August 6, 2006

Farewell Message

Rev. Brian Hawes

 

 

·      Last Sunday night we talked about how we need to learn to love one another again.  So I felt led to share 1 Corinthians 13 from The Message with you this morning.

·      1 Corinthians 13 – If we speak with human eloquence and angelic ecstasy but don’t love, I’m nothing but the creaking of a rusty gate.  If I speak God’s Word with power, revealing all his mysteries and making everything plain as day, and if I have faith that says to a mountain, “Jump,” and it jumps, but I don’t love, I’m nothing.  If I give everything I own to the poor and even go to the stake to be burned as a martyr, but I don’t love, I’ve gotten nowhere.  So, no matter what I say, what I believe, and what I do, I’m bankrupt without love.  Love never gives up.  Love cares more for others than for self.  Love doesn’t want what it doesn’t have.  Love doesn’t strut, doesn’t have a swelled head, doesn’t force itself on others, isn’t always “me first,” doesn’t fly off the handle, doesn’t keep score of the sins of others, doesn’t revel when others grovel, takes pleasure in the flowering of truth, puts up with anything, trusts God always, always looks for the best, never looks back, but keeps going to the end.  Love never dies.  Inspired speech will be over some day; praying in tongues will end; understanding will reach its limit.  We know only a portion of the truth, and what we say about God is always incomplete.  But when the Complete arrives, our incompletes will be canceled.  When I was an infant at my mother’s breast, I gurgled and cooed like any infant.  When I grew up, I left those infant ways for good.  We don’t yet see things clearly.  We’re squinting in a fog, peering through a mist.  But it won’t be long before the weather clears and the sun shines bright!  We’ll see it all then, see it all as clearly as God sees us, knowing Him directly just as he knows us!  But for right now, until that completeness, we have three things to do to lead us toward that consummation: Trust steadily in God, hope unswervingly, love extravagantly.  And the best of the three is love.

·      Our Thursday morning pastors’ prayer group often prays that our churches will learn to love like this with God’s love.  It’s been my prayer for this church since I first arrived over six years ago.  And yet it’s time for my journey with this church to be over.  It’s time for you to learn to grow in God’s love without me.  I’ve learned much about my own strengths and weaknesses.  I’ve grown much as well.  I’ve taken great joy in seeing your growth in Christ as well.  I’m proud to have served such a wonderful body of Christ as this.  I’m proud to count many of you as my friends.  And I’m thankful for the love that has been shown me and my family.

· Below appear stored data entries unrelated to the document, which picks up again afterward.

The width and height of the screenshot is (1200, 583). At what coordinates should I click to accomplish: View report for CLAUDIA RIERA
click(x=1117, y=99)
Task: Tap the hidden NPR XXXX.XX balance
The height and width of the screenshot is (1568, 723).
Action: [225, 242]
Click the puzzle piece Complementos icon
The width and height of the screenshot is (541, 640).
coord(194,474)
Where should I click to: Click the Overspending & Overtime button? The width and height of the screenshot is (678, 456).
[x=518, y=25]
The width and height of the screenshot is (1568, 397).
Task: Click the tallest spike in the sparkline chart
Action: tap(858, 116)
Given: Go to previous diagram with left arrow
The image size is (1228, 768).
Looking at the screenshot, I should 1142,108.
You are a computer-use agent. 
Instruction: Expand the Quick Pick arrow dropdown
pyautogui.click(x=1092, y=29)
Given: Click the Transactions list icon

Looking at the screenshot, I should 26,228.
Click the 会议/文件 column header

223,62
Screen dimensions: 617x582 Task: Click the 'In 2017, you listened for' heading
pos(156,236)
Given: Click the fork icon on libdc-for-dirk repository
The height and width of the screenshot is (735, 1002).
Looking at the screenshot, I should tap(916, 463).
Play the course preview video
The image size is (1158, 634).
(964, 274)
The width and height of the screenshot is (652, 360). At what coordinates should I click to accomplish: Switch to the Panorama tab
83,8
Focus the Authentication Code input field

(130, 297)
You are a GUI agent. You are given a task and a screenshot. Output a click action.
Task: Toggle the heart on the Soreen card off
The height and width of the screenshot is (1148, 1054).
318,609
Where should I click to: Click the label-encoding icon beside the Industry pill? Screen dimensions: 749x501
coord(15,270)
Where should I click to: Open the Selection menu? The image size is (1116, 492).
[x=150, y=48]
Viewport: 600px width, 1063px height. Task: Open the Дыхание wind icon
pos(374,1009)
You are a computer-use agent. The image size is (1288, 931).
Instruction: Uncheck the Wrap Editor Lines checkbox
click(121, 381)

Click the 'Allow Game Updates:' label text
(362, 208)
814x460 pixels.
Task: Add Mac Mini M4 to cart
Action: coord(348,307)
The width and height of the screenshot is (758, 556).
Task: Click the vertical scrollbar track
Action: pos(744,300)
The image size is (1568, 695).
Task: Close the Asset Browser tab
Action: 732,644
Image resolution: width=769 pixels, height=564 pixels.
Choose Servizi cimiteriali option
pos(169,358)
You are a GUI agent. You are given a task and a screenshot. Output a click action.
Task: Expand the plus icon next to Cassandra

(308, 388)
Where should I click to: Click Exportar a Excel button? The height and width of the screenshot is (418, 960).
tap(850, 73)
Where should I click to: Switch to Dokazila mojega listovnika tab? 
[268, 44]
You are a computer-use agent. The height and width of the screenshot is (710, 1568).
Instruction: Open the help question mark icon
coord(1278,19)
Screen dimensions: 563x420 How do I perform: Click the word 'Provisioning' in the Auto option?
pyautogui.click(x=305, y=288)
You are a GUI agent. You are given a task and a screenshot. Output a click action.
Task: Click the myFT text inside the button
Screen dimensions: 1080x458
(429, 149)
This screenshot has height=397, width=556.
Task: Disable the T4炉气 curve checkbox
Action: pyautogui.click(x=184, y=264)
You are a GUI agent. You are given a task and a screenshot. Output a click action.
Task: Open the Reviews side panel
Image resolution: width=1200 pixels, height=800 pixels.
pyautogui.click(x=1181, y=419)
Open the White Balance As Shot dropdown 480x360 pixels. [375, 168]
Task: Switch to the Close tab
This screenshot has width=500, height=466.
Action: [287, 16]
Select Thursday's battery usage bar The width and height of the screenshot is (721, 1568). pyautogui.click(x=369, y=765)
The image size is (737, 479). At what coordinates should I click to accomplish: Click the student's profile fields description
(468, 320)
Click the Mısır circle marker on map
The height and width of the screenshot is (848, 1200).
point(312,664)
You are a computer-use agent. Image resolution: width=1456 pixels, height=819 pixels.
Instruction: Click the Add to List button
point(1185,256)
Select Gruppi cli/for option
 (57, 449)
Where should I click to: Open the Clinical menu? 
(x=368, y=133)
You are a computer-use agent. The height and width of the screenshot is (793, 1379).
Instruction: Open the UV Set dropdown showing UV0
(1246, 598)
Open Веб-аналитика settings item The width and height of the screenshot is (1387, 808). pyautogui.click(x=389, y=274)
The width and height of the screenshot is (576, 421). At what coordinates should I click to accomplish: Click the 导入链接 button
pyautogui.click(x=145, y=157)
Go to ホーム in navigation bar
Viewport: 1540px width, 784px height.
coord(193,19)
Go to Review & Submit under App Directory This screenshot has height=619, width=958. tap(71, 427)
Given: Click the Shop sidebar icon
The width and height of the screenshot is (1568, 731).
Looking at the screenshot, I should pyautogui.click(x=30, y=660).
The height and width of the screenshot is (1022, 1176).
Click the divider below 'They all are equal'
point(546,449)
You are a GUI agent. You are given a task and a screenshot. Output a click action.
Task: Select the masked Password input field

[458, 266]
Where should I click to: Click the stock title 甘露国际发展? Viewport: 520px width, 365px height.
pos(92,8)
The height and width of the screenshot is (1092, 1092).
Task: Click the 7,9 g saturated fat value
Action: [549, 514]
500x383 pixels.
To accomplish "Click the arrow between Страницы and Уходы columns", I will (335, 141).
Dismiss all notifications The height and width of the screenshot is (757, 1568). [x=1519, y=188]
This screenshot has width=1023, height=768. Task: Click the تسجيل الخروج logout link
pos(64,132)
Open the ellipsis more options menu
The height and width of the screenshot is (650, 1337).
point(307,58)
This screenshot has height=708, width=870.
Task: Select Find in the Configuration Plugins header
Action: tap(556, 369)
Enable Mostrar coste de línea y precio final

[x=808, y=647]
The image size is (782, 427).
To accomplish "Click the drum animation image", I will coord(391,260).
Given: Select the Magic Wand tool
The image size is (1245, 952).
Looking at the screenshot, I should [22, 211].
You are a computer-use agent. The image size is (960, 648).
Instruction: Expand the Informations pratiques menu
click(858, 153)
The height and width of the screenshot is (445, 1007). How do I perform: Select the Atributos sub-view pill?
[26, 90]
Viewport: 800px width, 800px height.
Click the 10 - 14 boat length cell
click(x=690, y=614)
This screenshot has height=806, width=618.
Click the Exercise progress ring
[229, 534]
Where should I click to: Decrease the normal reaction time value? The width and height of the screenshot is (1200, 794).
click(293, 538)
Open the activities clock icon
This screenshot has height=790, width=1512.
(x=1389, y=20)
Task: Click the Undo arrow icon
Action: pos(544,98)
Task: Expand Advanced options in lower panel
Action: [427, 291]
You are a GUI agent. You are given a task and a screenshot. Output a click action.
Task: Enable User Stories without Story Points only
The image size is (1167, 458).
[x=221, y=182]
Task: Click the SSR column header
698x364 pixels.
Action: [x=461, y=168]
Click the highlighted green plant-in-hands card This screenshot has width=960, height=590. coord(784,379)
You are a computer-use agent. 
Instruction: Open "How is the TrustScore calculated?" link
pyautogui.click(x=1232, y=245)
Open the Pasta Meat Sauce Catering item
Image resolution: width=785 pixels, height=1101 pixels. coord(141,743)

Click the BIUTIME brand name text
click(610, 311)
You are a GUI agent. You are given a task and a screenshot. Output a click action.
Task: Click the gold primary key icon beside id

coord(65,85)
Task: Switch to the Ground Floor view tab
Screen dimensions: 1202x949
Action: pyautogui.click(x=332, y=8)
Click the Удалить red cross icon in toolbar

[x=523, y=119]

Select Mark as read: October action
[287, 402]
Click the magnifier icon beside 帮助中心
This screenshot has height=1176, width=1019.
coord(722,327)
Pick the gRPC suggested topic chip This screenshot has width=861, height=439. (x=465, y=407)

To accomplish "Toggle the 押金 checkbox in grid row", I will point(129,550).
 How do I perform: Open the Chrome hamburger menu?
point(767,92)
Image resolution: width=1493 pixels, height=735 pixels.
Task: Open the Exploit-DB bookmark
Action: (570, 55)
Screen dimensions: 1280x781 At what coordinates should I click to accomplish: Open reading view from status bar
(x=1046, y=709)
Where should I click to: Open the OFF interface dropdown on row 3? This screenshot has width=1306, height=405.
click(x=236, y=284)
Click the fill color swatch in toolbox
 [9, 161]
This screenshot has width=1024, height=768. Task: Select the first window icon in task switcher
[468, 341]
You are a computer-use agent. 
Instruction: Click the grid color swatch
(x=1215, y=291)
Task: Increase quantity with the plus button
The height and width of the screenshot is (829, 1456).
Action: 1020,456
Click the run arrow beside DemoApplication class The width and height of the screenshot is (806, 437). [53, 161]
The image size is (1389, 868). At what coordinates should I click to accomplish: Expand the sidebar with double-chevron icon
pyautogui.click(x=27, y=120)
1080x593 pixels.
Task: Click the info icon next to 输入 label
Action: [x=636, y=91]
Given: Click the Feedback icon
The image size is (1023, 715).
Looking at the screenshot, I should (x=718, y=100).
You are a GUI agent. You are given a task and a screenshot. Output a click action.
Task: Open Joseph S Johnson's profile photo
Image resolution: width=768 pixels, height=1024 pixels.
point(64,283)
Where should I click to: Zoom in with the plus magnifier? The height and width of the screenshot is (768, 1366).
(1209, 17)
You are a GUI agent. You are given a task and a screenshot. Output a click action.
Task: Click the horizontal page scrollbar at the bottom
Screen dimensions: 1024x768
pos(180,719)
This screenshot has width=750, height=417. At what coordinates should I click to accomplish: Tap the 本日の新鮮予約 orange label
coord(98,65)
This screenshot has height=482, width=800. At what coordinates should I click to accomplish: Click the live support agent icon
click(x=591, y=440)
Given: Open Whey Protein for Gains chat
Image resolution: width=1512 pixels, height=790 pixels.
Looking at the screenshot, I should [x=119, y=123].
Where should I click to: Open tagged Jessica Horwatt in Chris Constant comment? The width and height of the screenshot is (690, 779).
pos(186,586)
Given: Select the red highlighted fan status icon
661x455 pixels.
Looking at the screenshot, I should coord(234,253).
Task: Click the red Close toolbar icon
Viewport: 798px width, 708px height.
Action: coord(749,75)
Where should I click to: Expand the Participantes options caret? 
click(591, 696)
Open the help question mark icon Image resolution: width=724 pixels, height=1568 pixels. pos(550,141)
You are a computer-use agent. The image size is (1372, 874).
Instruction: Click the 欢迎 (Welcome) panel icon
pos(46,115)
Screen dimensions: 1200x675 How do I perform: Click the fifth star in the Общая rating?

·      This isn’t an easy time for any of us, but God in His infinite grace and mercy will see us through stronger than ever.  I firmly believe that God will pour out His Spirit on this church.  I firmly believe in His ability to make this place a shining light in an area of great darkness.  But this will be my last Sunday with you.  I resign with a grateful heart for God’s many blessing in my life and on this church.  I wish all of you God’s richest and best.  May His love pour out on you and bless you, and may this place overflow with His glory.  God bless!